Records from a data collection
━━━━━━

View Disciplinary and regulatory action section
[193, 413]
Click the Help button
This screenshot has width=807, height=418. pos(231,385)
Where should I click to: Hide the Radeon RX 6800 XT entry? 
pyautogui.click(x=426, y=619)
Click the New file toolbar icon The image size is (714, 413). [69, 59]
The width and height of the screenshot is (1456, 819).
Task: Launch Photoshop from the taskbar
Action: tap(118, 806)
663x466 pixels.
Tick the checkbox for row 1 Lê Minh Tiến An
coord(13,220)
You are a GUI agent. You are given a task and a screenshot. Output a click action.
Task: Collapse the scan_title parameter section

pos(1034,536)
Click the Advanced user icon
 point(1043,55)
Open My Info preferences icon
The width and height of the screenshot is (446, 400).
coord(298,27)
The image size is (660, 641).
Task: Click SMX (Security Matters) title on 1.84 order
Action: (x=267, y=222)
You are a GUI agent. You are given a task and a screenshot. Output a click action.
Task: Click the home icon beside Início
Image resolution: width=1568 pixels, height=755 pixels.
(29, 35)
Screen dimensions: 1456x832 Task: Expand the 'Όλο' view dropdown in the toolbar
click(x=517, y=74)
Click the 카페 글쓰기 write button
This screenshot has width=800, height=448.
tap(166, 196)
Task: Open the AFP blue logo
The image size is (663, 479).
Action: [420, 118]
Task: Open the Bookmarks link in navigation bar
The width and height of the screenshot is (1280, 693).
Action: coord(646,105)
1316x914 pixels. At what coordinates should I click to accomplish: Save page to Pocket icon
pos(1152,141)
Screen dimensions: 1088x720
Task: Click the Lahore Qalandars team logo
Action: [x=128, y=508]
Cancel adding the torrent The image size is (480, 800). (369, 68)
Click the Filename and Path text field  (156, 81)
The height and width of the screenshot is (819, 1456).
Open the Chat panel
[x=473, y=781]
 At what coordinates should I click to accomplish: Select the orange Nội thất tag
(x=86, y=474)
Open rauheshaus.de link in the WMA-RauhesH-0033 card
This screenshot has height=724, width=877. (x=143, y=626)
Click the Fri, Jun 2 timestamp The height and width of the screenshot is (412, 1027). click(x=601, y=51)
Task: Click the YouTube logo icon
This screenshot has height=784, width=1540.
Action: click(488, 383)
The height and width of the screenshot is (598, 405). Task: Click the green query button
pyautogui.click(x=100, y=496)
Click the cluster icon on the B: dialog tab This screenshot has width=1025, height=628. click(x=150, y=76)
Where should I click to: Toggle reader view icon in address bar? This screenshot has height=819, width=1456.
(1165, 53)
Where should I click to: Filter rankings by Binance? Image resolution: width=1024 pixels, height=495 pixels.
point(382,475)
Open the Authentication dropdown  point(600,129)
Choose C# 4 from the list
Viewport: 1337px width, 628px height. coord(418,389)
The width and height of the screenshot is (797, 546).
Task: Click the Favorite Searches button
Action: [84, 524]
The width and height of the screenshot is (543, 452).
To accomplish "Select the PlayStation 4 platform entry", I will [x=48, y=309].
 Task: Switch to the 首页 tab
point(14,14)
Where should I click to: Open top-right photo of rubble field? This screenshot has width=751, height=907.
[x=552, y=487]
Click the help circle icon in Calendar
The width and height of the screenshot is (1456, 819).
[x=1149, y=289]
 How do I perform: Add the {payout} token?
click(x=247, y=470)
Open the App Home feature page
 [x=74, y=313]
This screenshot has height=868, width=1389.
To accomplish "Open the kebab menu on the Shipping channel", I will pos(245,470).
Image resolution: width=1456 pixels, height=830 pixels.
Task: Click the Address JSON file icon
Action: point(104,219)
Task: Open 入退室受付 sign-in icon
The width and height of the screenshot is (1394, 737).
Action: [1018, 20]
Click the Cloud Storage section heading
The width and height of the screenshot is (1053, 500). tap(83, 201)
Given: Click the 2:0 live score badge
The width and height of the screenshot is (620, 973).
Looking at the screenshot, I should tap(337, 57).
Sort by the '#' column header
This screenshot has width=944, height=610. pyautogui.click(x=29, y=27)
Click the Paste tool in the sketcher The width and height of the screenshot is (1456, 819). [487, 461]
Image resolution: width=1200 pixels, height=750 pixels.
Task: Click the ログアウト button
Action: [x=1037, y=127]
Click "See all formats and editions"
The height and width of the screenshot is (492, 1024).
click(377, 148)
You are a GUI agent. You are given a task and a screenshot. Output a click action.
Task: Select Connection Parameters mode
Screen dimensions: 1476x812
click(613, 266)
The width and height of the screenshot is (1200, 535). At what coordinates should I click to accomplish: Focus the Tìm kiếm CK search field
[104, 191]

━━━━━━

§ **WORK TO BE COMPLETED**
Repeat the records above line for line, without changing anything.

§ **RESPONSE**
View Disciplinary and regulatory action section
[193, 413]
Click the Help button
This screenshot has width=807, height=418. pos(231,385)
Where should I click to: Hide the Radeon RX 6800 XT entry? 
pyautogui.click(x=426, y=619)
Click the New file toolbar icon The image size is (714, 413). [69, 59]
The width and height of the screenshot is (1456, 819).
Task: Launch Photoshop from the taskbar
Action: tap(118, 806)
663x466 pixels.
Tick the checkbox for row 1 Lê Minh Tiến An
coord(13,220)
You are a GUI agent. You are given a task and a screenshot. Output a click action.
Task: Collapse the scan_title parameter section

pos(1034,536)
Click the Advanced user icon
 point(1043,55)
Open My Info preferences icon
The width and height of the screenshot is (446, 400).
coord(298,27)
The image size is (660, 641).
Task: Click SMX (Security Matters) title on 1.84 order
Action: (x=267, y=222)
You are a GUI agent. You are given a task and a screenshot. Output a click action.
Task: Click the home icon beside Início
Image resolution: width=1568 pixels, height=755 pixels.
(29, 35)
Screen dimensions: 1456x832 Task: Expand the 'Όλο' view dropdown in the toolbar
click(x=517, y=74)
Click the 카페 글쓰기 write button
This screenshot has width=800, height=448.
tap(166, 196)
Task: Open the AFP blue logo
The image size is (663, 479).
Action: [420, 118]
Task: Open the Bookmarks link in navigation bar
The width and height of the screenshot is (1280, 693).
Action: coord(646,105)
1316x914 pixels. At what coordinates should I click to accomplish: Save page to Pocket icon
pos(1152,141)
Screen dimensions: 1088x720
Task: Click the Lahore Qalandars team logo
Action: [x=128, y=508]
Cancel adding the torrent The image size is (480, 800). (369, 68)
Click the Filename and Path text field  (156, 81)
The height and width of the screenshot is (819, 1456).
Open the Chat panel
[x=473, y=781]
 At what coordinates should I click to accomplish: Select the orange Nội thất tag
(x=86, y=474)
Open rauheshaus.de link in the WMA-RauhesH-0033 card
This screenshot has height=724, width=877. (x=143, y=626)
Click the Fri, Jun 2 timestamp The height and width of the screenshot is (412, 1027). click(x=601, y=51)
Task: Click the YouTube logo icon
This screenshot has height=784, width=1540.
Action: click(488, 383)
The height and width of the screenshot is (598, 405). Task: Click the green query button
pyautogui.click(x=100, y=496)
Click the cluster icon on the B: dialog tab This screenshot has width=1025, height=628. click(x=150, y=76)
Where should I click to: Toggle reader view icon in address bar? This screenshot has height=819, width=1456.
(1165, 53)
Where should I click to: Filter rankings by Binance? Image resolution: width=1024 pixels, height=495 pixels.
point(382,475)
Open the Authentication dropdown  point(600,129)
Choose C# 4 from the list
Viewport: 1337px width, 628px height. coord(418,389)
The width and height of the screenshot is (797, 546).
Task: Click the Favorite Searches button
Action: [84, 524]
The width and height of the screenshot is (543, 452).
To accomplish "Select the PlayStation 4 platform entry", I will [x=48, y=309].
 Task: Switch to the 首页 tab
point(14,14)
Where should I click to: Open top-right photo of rubble field? This screenshot has width=751, height=907.
[x=552, y=487]
Click the help circle icon in Calendar
The width and height of the screenshot is (1456, 819).
[x=1149, y=289]
 How do I perform: Add the {payout} token?
click(x=247, y=470)
Open the App Home feature page
 [x=74, y=313]
This screenshot has height=868, width=1389.
To accomplish "Open the kebab menu on the Shipping channel", I will pos(245,470).
Image resolution: width=1456 pixels, height=830 pixels.
Task: Click the Address JSON file icon
Action: point(104,219)
Task: Open 入退室受付 sign-in icon
The width and height of the screenshot is (1394, 737).
Action: [1018, 20]
Click the Cloud Storage section heading
The width and height of the screenshot is (1053, 500). tap(83, 201)
Given: Click the 2:0 live score badge
The width and height of the screenshot is (620, 973).
Looking at the screenshot, I should tap(337, 57).
Sort by the '#' column header
This screenshot has width=944, height=610. pyautogui.click(x=29, y=27)
Click the Paste tool in the sketcher The width and height of the screenshot is (1456, 819). [487, 461]
Image resolution: width=1200 pixels, height=750 pixels.
Task: Click the ログアウト button
Action: [x=1037, y=127]
Click "See all formats and editions"
The height and width of the screenshot is (492, 1024).
click(377, 148)
You are a GUI agent. You are given a task and a screenshot. Output a click action.
Task: Select Connection Parameters mode
Screen dimensions: 1476x812
click(613, 266)
The width and height of the screenshot is (1200, 535). At what coordinates should I click to accomplish: Focus the Tìm kiếm CK search field
[104, 191]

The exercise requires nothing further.